---------- Text excerpt

Now I am simply trying to evaluate these InterpolatingFunctions at points on a 2D grid that I have generated.

So let's say I'm particularly interested in the solution values at a list of points, gridpts:

R = ImplicitRegion[{(0 <= x <= rzMax && 0 <= y <= zBas) ||
   (Rabl <= x <= rzMax && zBas < y <= rzMax)}, {x, y}];

gridpts = Select[Flatten[Array[List, {9, 9}, {{0., 2.5}, {0., 2.5}}], 1], 
   RegionMember[R]];

RegionPlot[R, Epilog -> {Red, PointSize@Medium, Point@gridpts}]

Mathematica graphics

If we use an NDSolve call like the OP's, then probably, the values will be interpolated, which adds an extra error to the discretization error in the NDSolve solution. Here we see the relationship of the mesh of the OP's vFun and the grid:

Show[
 First[vFun]["ElementMesh"]["Wireframe"],
 Graphics[{Red, PointSize@Medium, Point@gridpts}]
 ]

Mathematica graphics

Wouldn't it be nicer to include the points in the mesh constructed by NDSolve, so that NDSolve will calculate the values I'm interested in? This can be done by manually including the points in NDSolve`FEM`ToBoundaryMesh:

Needs["NDSolve`FEM`"];
bmesh = ToBoundaryMesh[
   R,
   "IncludePoints" -> gridpts
   ];

emesh = ToElementMesh[bmesh, MaxCellMeasure -> 0.01]

Show[
 emesh["Wireframe"],
 Graphics[{Red, PointSize@Medium, Point@gridpts}]
 ]

Mathematica graphics

{uIF, vIF} = 
  NDSolveValue[{D[u[x, y], {x, 2}] + 
      D[u[x, y], {y, 2}] + (1/x) D[u[x, y], {x, 1}] == 
     NeumannValue[0, x == 0] + NeumannValue[0, y == rzMax], 
    D[v[x, y], {x, 2}] + 
      D[v[x, y], {y, 2}] + (1/x) D[v[x, y], {x, 1}] == 
     NeumannValue[0, x == 0] + NeumannValue[0, y == rzMax], 
    DirichletCondition[u[x, y] == 0, x == rzMax || y == 0], 
    DirichletCondition[
     v[x, y] - Piecewise[{{1 - x^2, x <= Rnoz}, {0, x > Rnoz}}] == 0, 
     y == 0], DirichletCondition[v[x, y] == 0, x == rzMax]}, {u, 
    v}, {x, y} ∈ emesh];

Now we can extract the values of interest as follows. The list of vIF["ValuesOnGrid"] is a list of solution values at each point in emesh["Coordinates"] in the same order. We can find the indices of the grid points in the coordinate list with Nearest. It's often faster than repeatedly using Position.

--------------------
---------- Data lines

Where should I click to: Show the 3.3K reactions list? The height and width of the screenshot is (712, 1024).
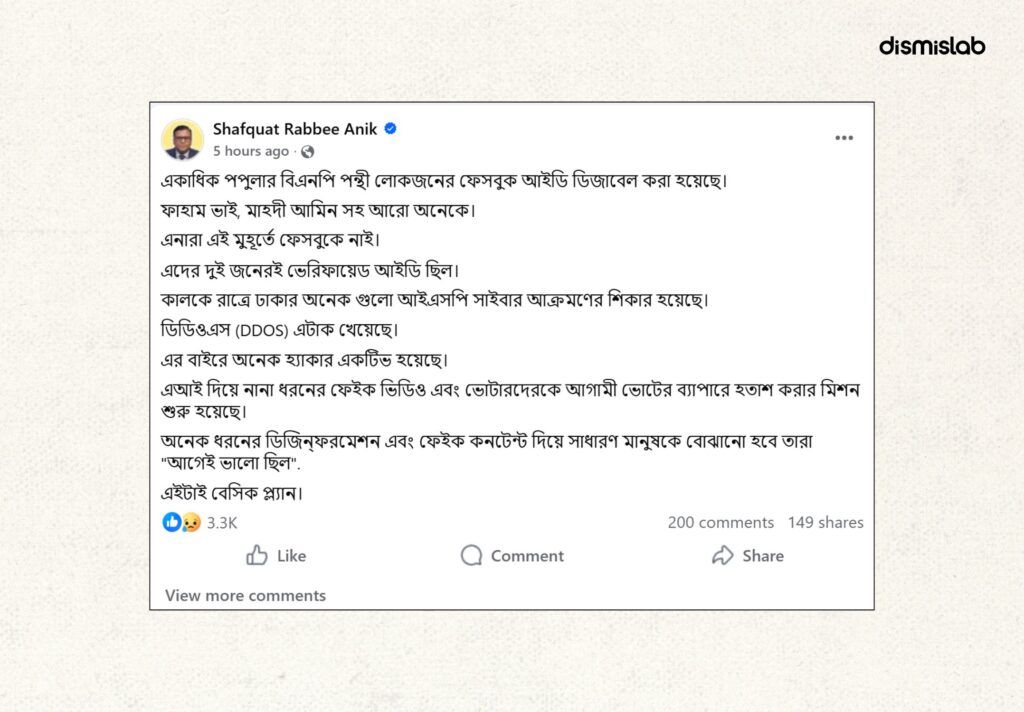pyautogui.click(x=222, y=522)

--------------------

Jobs:
1. Can you reproduce, word for word, everything in the Mathematica excerpt from "Now we can extract" down to "repeatedly using Position."?
2. Which distinct strings appear inside double quotation marks in the Mathematica excerpt? List each one once.

Outputs:
1.
Now we can extract the values of interest as follows. The list of vIF["ValuesOnGrid"] is a list of solution values at each point in emesh["Coordinates"] in the same order. We can find the indices of the grid points in the coordinate list with Nearest. It's often faster than repeatedly using Position.

2.
ElementMesh
Wireframe
NDSolve`FEM`
IncludePoints
ValuesOnGrid
Coordinates